The Indian efficiency financing market holds immense untapped potential for banks and customers. Three key ways to accelerate the building energy efficiency market in India are as follows.

  • To kick start the market, the Bureau of Energy Efficiency’s Partial Risk Guarantee Fund, which lowers the banker’s risk of lending to clients for efficiency improvements, should be used to showcase successful projects. This will increase banker confidence in repayment of the loan by the customer. Banker confidence is important because, once installed, an efficiency measure (or “asset”) cannot be reused or resold and thus banks are hesitant to venture into this new market opportunity of unsecured lending.
  • Lenders and real estate developers should look for opportunities to aggregate energy efficiency projects to meet the project size requirements of banks. Currently the real estate market in India is fragmented, which limits efficiency projects from reaping the benefits of economies of scale. With a fragmented market, small-scale efficiency projects can have high transaction costs and may not qualify for financing because commercial banks have minimum levels of project size. Energy efficiency aggregator and energy service companies (ESCOs) can help create portfolios of efficiency projects for banks to invest in.

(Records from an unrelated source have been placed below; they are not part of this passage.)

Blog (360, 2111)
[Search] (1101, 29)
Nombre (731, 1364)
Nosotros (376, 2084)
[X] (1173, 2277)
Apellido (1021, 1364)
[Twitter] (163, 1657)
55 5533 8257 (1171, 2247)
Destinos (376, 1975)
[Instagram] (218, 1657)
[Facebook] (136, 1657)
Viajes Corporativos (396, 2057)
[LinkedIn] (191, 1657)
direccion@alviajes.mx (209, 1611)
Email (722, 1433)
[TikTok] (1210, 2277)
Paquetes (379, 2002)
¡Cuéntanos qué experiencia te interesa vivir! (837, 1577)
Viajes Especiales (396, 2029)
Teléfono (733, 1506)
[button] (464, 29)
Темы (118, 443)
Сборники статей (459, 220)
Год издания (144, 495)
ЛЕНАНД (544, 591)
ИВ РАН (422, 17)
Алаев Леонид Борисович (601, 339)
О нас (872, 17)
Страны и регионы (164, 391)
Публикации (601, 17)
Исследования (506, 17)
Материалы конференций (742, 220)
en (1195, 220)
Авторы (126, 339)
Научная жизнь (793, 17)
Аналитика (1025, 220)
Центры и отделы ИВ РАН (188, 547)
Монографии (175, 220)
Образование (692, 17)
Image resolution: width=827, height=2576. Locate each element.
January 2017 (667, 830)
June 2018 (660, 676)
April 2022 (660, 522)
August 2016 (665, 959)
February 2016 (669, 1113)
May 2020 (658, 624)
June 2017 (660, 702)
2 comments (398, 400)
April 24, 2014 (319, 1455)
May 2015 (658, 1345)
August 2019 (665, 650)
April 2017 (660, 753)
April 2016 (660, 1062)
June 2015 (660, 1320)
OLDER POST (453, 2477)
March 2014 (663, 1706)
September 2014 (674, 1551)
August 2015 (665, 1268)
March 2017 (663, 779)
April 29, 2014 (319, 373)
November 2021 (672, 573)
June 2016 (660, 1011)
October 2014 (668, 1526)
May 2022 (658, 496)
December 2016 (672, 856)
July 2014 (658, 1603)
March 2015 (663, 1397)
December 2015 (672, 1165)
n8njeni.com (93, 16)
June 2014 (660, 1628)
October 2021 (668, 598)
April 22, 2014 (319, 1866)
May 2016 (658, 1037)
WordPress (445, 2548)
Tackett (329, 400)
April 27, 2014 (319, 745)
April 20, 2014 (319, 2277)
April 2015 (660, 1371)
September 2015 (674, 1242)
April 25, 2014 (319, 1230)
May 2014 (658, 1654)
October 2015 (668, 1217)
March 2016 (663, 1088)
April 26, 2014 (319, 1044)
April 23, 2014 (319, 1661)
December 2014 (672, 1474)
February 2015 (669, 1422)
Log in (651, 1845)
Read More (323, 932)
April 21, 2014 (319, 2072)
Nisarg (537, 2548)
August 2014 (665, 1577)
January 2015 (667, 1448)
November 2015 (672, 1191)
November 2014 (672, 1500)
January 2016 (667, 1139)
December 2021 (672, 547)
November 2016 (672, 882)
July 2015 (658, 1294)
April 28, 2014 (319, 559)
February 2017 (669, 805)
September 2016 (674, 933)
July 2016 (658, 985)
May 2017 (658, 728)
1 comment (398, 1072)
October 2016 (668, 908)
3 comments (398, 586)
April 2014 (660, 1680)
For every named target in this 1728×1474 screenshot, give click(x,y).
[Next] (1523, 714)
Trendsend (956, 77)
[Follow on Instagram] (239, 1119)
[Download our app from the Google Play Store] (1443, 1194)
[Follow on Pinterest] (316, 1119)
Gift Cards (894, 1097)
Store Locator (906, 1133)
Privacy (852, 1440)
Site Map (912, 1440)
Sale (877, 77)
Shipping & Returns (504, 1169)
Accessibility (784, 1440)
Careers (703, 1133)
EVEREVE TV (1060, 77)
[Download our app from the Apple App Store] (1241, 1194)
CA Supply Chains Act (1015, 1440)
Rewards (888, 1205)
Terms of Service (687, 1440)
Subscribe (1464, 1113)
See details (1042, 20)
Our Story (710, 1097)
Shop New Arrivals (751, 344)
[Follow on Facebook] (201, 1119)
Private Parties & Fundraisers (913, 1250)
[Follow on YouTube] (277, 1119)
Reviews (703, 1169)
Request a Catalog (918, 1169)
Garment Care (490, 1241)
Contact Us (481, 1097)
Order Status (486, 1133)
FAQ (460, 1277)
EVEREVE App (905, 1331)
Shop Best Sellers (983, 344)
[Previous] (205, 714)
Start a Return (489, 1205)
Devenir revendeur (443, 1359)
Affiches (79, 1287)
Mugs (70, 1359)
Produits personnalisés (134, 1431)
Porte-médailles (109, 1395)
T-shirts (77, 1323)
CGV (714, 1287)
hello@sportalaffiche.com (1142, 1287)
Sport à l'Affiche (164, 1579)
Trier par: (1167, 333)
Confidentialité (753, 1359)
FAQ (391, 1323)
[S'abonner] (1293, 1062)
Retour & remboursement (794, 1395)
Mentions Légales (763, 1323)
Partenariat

  • Thirdly, a concerted effort among champion real estate developers who implement energy efficiency, power utilities, energy efficiency service and technology providers, and financial institutions is needed to increase awareness among consumers about the benefits of implementing advanced energy efficiency measures.

While efficiency measures can help reduce energy consumption and help avoid catastrophic events like last week’s power outages, the market for energy efficiency in India is still in its early stages. Banks and financial institutions are thus crucial to catalyzing efficient building construction. With the opening of India’s real estate market to Foreign Direct Investment in 2005, new opportunities for efficiency financing are available to real estate developers. Financial institutions need to take the lead in working with developers to create innovative finance products for energy efficiency, thus allowing India’s energy efficiency finance sector to realize its potential while reducing energy consumption and costs for all stakeholders.